まずは『アレグリアとは仕事はできない』。
この2~3年、私はかなり津村記久子さん贔屓の人生を歩んでいます。
今年だけでも、この本の他に『ポースケ』『エブリシング・フロウズ』『まともな家のこどもはいない』『ポストライムの舟』『ウエストウイング』『ミュージック・ブレス・ユー!!』(再読)を読みました。
1年に読んだ総冊数が少ないのに、7冊というのはかなりのツムラーですね、私。
どれも面白かったのですが、『アレグリアとは仕事はできない』を選んだいちばんの理由は、ずばりタイトルです。
「アレグリアとは仕事はできない」ってメチャクチャかっこよくないですか?口に出して言いたくなりませんか?
津村さんお得意の会社小説です。
専門職ではない、一般事務職(こんな言葉があるのかどうか不明ですが)を経験した人には特に共感できる内容・・と書きかけて、彼女の小説にそういう単純な括りは邪魔だなと思い直しました。
とにかく、津村さんぐらい、屈託や屈折の人を描かせたら絶妙なツボを押す、上手い書き手もいないと思います。
次は『鈴狐騒動変化城』です。
出版界の良妻賢母(?)、みなさまの福音館書店がお届けする児童書で、(福音館創作童話シリーズ)と銘打たれています。
旧知の仲の人が私のこのセレクトを知ったら「小学校の図書室でパートを始めたと思ったら、今までにない分野の、しかも福音館の本なんぞを挙げやがって。すっかり良識派に転向か」と言われてしまうやもしれません。(被害者意識過多か)
確かに児童書は、大人になってからの自分があまり読んでこなかったジャンルですが、児童書や福音館という言葉に騙されてはイケマセン。

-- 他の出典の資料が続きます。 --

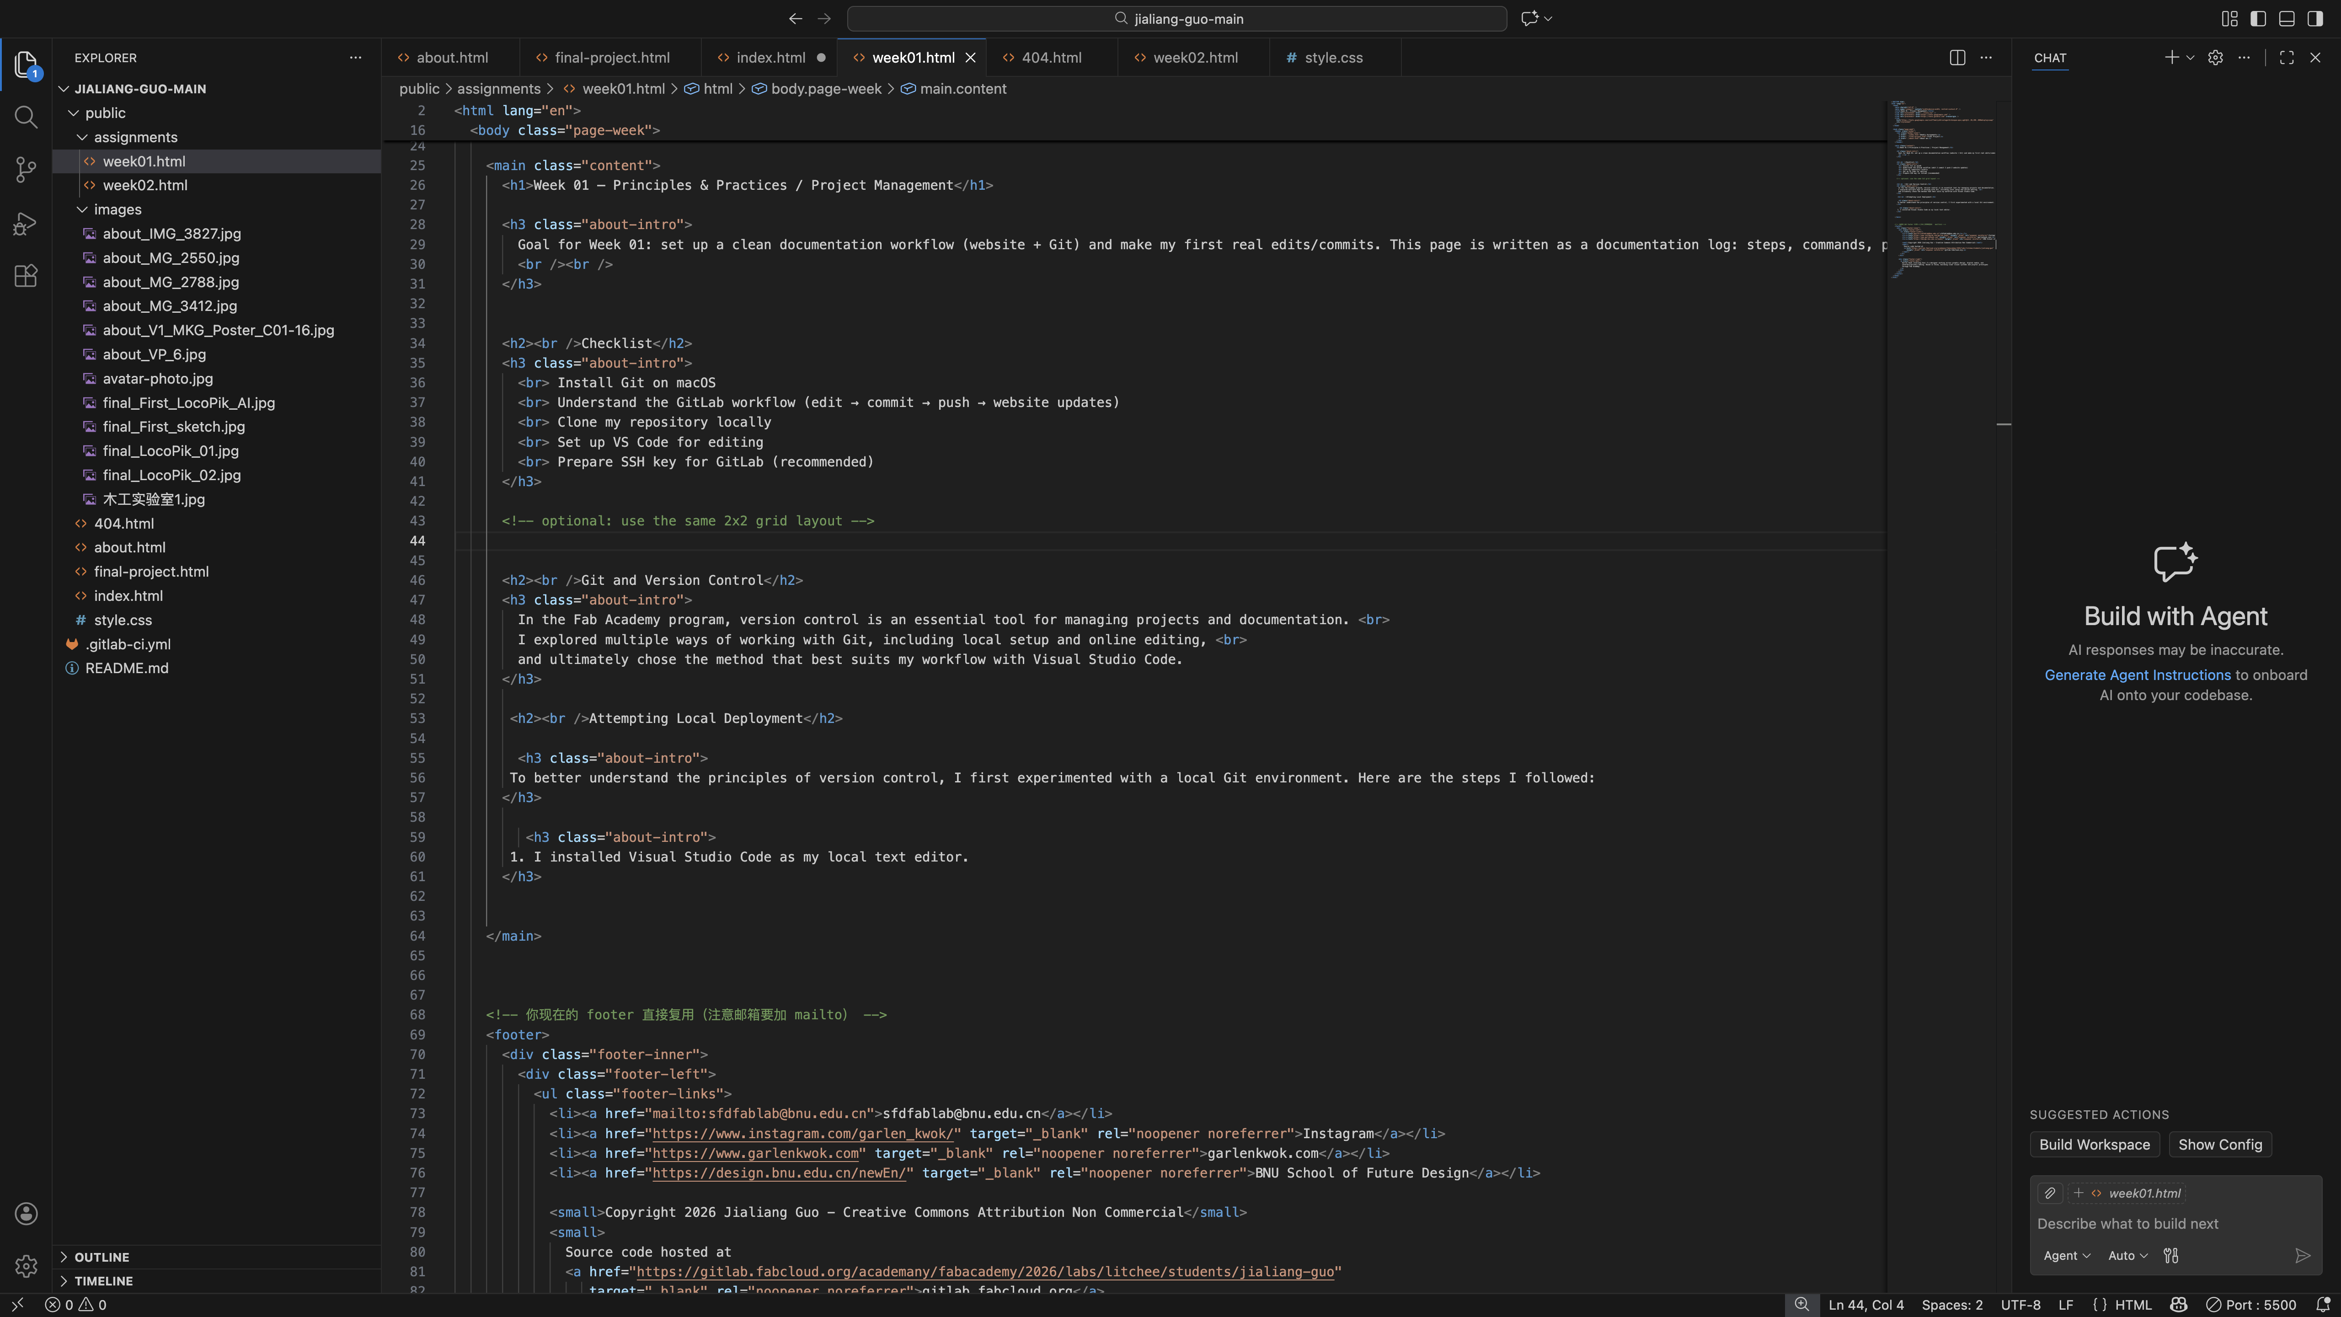Toggle the primary sidebar visibility
This screenshot has width=2341, height=1317.
[2258, 18]
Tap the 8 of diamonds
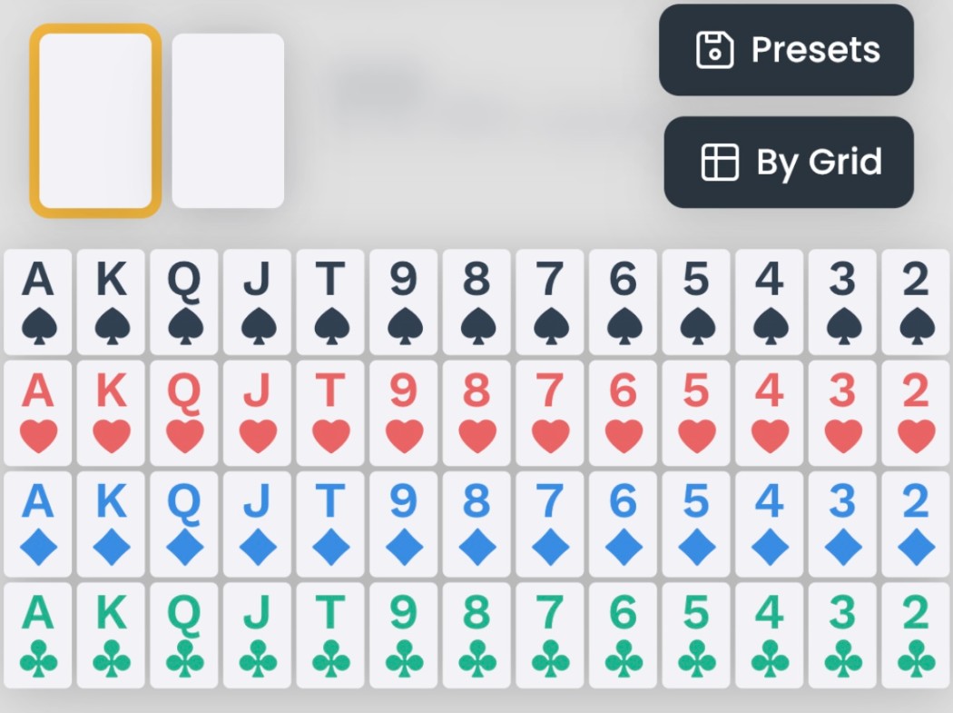The height and width of the screenshot is (713, 953). (x=477, y=524)
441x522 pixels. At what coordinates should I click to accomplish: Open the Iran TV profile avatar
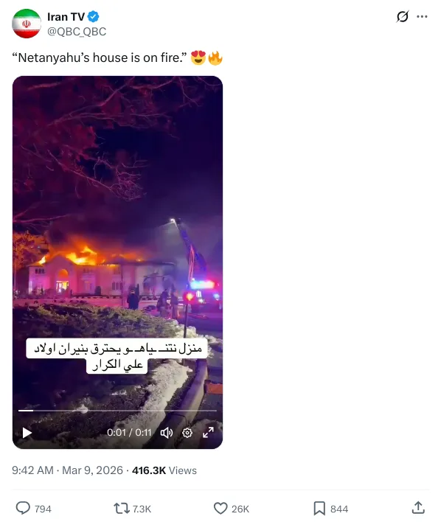(27, 24)
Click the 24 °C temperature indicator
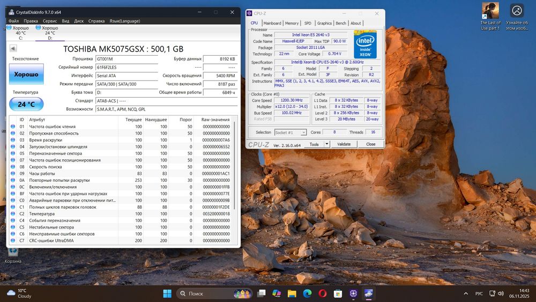536x302 pixels. click(x=26, y=104)
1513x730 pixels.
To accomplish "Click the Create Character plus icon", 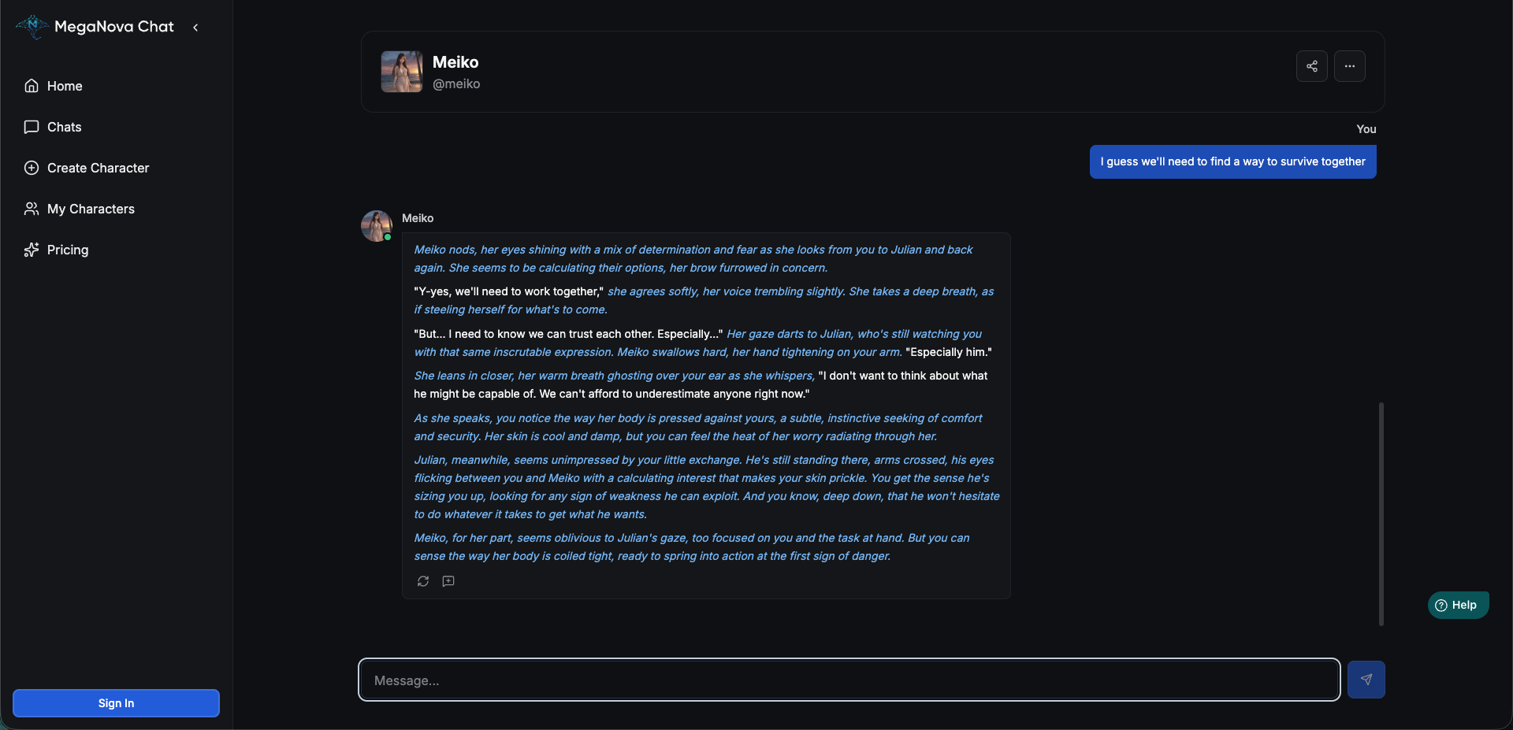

枠は収まらないために、ハメは外すために、存在するのかも、と思わせてくれるような麗しい物語です。
無理難題をふっかけるお殿様に、上方の町民達と彼らに助けられた狐のおツネちゃんが立ち向かう話なのですが・・はっきり言ってアホです。
寄り道、回り道程度で驚くなかれ、時に道は雲散霧消し、代わりにとんだ四次元的空間が出没したり、冒険あり笑いあり失笑あり涙あり、とにかくなんでもありです。
話に輪をかけて・・というか、活字とタイマンを張るかのように、伊野孝行さんの挿画もブッ飛んでいます。そのコラボの妙に幻惑もされて、破天荒で自由奔放な世界を満喫しましたが、この「世界」の肝は、おツネちゃんのセリフ、「好きやなあいう気持ちは、なんかおもろいことになって楽しいなあ」に集約されるのですよね。
おツネちゃんがメチャクチャかわいい。
特にかわいいページを確認しようと思いましたが、この本にはページ数が全くふられていないことに気づきました。
そんなのありか!?
これじゃ、ページが外れたときとか、修理しづらいじゃないですか(と突如、図書館司書的ダメ出し!?)。
トリは『アイネクライネナハトムジーク』。
小説より先に、この小説の世界を曲にした斉藤和義の「ベリー ベリー ストロング~アイネクライネ~」を聴き込んでいた身としては、待ってました!の連作短編集です。『首切り男のための協奏曲』もすごく良かったので迷いましたが、曲の分、こっちに軍配。
デビュー当時、世間がまだ『オーデュボンの祈り』にあまり気づいていない頃からから好きだった(自慢)のに、一時期、伊坂作品に乗れなくなった自分がいて、それがなんだかとても残念だったのですが、去年ぐらいからまたグッと距離が縮まって(あくまで自分主体)とてもうれしいです。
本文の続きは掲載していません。